__Excerpted text__.
--- START ---

Joint – stock company pol. “spółka akcyjna” or “S.A.” (later in this article: „JSC” or „Polish JSC”) is a popular form of doing business in Poland on a larger scale. We distinguish public JSC (in which at least one share was entered to public trading) and private JSC (none of the share was entered to public trading). Below we explain how to set up a joint – stock company in Poland.
How to register a joint – stock company in Poland?
There are mainly two ways of setting up this type of company in Poland:
- traditionally – by concluding a company statute (articles of association) in front of the notary public in Poland;
- remotely – with the assistance of an attorney.
What is important is that there are no restrictions in Polish law regarding the nationality of persons establishing joint – stock companies – these companies may be set up also by for example non EU-residents.
Traditional incorporation of a Polish joint – stock company
Traditional way of setting up a joint – stock company requires the founders to sign articles of association in front of a notary (company statute requires form of notarial deed). The Polish JSC may be set up by one or more persons. Upon signing the statute the company “in organization” is established and that allows the company, for example, to hire employees. However, to acquire full legal personality, JSC must be in the Polish companies house (National Court Register – “KRS”).
The company’s articles of association should include, among others: company name and its registered seat, scope of its activity, the amount of share capital, (which may not be less than 100.000 PLN) and nominal value of one share (which cannot be lower than 0,01 PLN). The stock capital has to be covered by contributions, either in cash or in-kind. The contribution cannot consist in providing work or services by the stockholders for the company.
Prior to company registration, it is also mandatory to:
- cover company share capital – at least in ¼ of its total value;
- appoint members of the company bodies, i.e. members of the Management Board and Supervisory Board.
After fulfilling all these conditions, the Polish JSC should be registered in KRS, which takes usually 2-3 weeks.
Remote procedure of registering a joint-stock company in Poland
At any time, you can set up a Polish JSC with the assistance of an attorney. In this case, you will have to grant an attorney in Poland with notarized power of attorney in the country of your residence. Next, you need to send the original of such document to the attorney in Poland – this way your attorney will handle all the formalities before the notary in Poland!
Who can be a stockholder in Polish joint – stock company?
A stockholder of a Polish JSC can be, with some reservations, a natural or a legal person. The exception is a single-member limited liability company (a company in which there is only one shareholder) – you can’t set up a JSC by such entity. However, nothing stands in the way of such single-member company acquiring 100% of the shares in Polish JSC after its registration in the KRS.
The main stockholder’s obligation is (obviously) to make an agreed contribution. As mentioned earlier, 1/4 of the shares taken up for money contributions must be made before the company is registered, the rest of the contributions can be covered later. However, non-cash contributions must be made within a year from the company’s registration.
This is the only economic risk in which stockholders are involved. Stockholder is not liable for company debts or obligations. Although, what should be remembered is that company statute may impose some other obligations on the stockholders.
We divide stockholders’ rights into financial and corporate rights.
Financial rights are among others:
- The right to dividends, i.e. participation in the company’s profit;
- The right to share in the post liquidation surplus, i.e. the assets remained after satisfying the claims of the liquidated company;
- The possibility of subscribing to shares issued in subsequent company share emissions;
Corporate rights consist of for example:
- The right to dispose of the share (e.g. to sell or to pledge the share);
- The right to vote at the shareholders’ meeting;
- The right to participate in the shareholders’ meeting;
- The right to contest company shareholders resolutions;
Moreover, that Polish law provides a possibility to issue preference shares, which may consist in the right to more votes at shareholders’ meetings or the right to a higher dividend.

--- END ---

__Set task 1__.
Name each corporate right of stockholders that the text on Polish joint-stock companies lists.
__Set task 2__.
Extend the text on setting up a joint-stock company in Poland with a passage that follows on from its final sentence.

__Data__.
--- START ---

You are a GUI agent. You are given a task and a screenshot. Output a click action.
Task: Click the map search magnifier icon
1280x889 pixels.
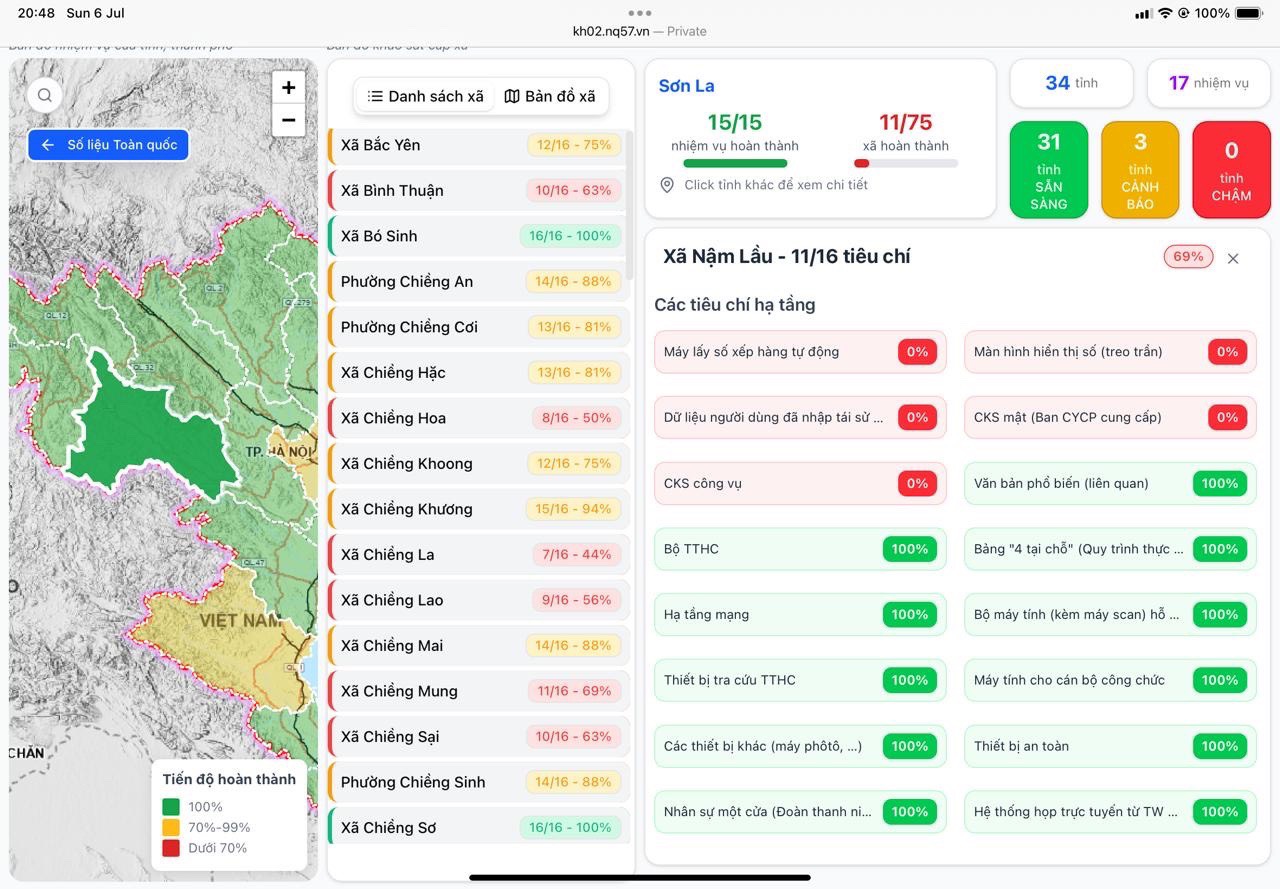coord(45,96)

--- END ---

__Task result 1__.
- The right to dispose of the share (e.g. to sell or to pledge the share)
- The right to vote at the shareholders' meeting
- The right to participate in the shareholders' meeting
- The right to contest company shareholders resolutions

__Task result 2__.
Polish joint – stock company bodies
It’s one of two of mandatory company’s bodies and may consist of one or more members. Management board has two main functions: to represent the company towards third parties and to run internal the company’s affairs. Members of the management board in Polish JSC are appointed and dismissed by the supervisory board (but it is possible to set the rules for the appointment of the board members differently in the articles of association, e.g. by granting such a right to specific stockholders).
Member of the management board of Polish JSC must fulfil three conditions:
- be a natural person;
- be over 18 years old;
- have a non – criminal record.
It is not necessary to be a stockholder in the company or Polish citizen to become board member.
Unless the company statute provides otherwise, if there is more than one person on the board, the company is represented either two members acting jointly or one of the board members acting together with a commercial proxy (pol. “prokurent”).
It’s the second company’s body, which needs to be established in every Polish joint – stock company (unlike Polish limited liability company, where the appointment of a Supervisory Board is generally not mandatory). Supervisory board holds constant supervision over the company’s activities in all areas of its operations. In particular, it evaluates management board’s report on the company’s activities and the financial statements for the previous financial year. In certain situations, the Supervisory board may suspend individual or all management board members in their duties and delegate members of the Supervisory Board to temporarily perform the duties of members of the Management Board.
The supervisory board must consist of at least three members in private JSC and at least five members in public JSC. In general, every natural person can be a member of the supervisory board, apart from company’s management board member, a commercial proxy, company’s chief accountant.
The last body – Stockholders’ meeting, is the most important of them all. It consists of company’s stockholders and is responsible for the most important decisions in JSC.
There are two types of stockholders’ meeting:
1) ordinary – which should take place within 6 months after the end of each financial year. Its subject matter should be three main issues:
- approval of the management report on the company’s activities and the financial statements for the previous financial year;
- adoption of a resolution on the distribution of profit or coverage of loss;
- granting a discharge to members of the company’s governing bodies for the performance of their duties.
2) extraordinary – which takes place in particular cases specified in Commercial Companies Code, in the statute or when stockholders find it necessary to consider an issue concerning the company and make a decision in the form of a resolution.
Taxation of joint – stock company in Poland
A joint – stock company is, like all legal entities, a payer of corporate income tax (CIT). The CIT tax rate in Poland is accordingly: 19% or 9% in case of a reduced CIT rate (reduced CIT rate applies by companies who in given tax year did not exceed the amount of revenue of EUR 2.000.000 expressed in Polish currency).
Moreover, stockholder of the company, who is a natural person and received dividends has to pay another tax – PIT – personal income tax. In this case the tax rate is one and amounts to 19%.
It is also worth mentioning about the “estonian CIT” – or officially corporate income tax lump sum – which is available for Polish capital companies, including the JSCs.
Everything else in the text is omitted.